5. I really wish we could vectorize the yhat definition, but we don't have a way to deal with the indexing for `ran`. What we need to add is something like a select function that'd let us define yhat as x * beta + select(ran, jj, tt); I don't have a good idea of what to call that function, but it'd be defined as:

vector select(vector[] ran, int[] ii, int[] jj) {
vector[size(jj)] y;
for (n in 1:size(jj)) y[i] = ran[ii[n], jj[n]];
return y;
}

6. If you have an interval prior as you have for sigma ~ uniform(0, 10), the variable sigma should be declared with lower = 0, upper = 10. The upper = 10 is missing in this model. The reason here is that every set of parameter values that satisfy the declared constraints should have support in the model.

Having said that, if you do it that way, initialization will be around the midpoint, as we initialize in (-2, 2) and then transform to the uniform interval declared for the variable.

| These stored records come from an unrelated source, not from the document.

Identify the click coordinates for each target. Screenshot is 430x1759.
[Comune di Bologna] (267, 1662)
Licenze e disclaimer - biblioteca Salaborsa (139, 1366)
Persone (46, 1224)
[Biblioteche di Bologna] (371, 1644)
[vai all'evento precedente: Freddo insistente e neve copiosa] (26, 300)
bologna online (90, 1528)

If there's only a lower bound, we transform using exp(), which puts the median at 1 and the range between roughly 1/8 and 8.

Finally, we don't recommend hard interval constraints unless motivated by logical constraints, such as rho being a correlation which must be between -1 and 1. We recommend soft constraints to represent the scale of the prior, whic is what I think is being indicated with uniform(0, 10). So rather than that, we'd recommend something much softer like normal(5, 5); if you think a value of 15 or 20 is not out of the question, or normal(5, 2). Even so, normal priors like this aren't that strong. The main advantage is that they avoid the problem of probability mass piling up at a boundary and pushing posterior means and medians away from the boundary where the likelihood is providing support. If the values don't get anywhere near 10, you won't have problems with the way you've specified it, at least with our default initializations and the NUTS sampler.

Keith Goldfeld • 6 years ago

Thanks so much. Hopefully sometime soon, I will be able implement your suggestions and when I do, I will report the results.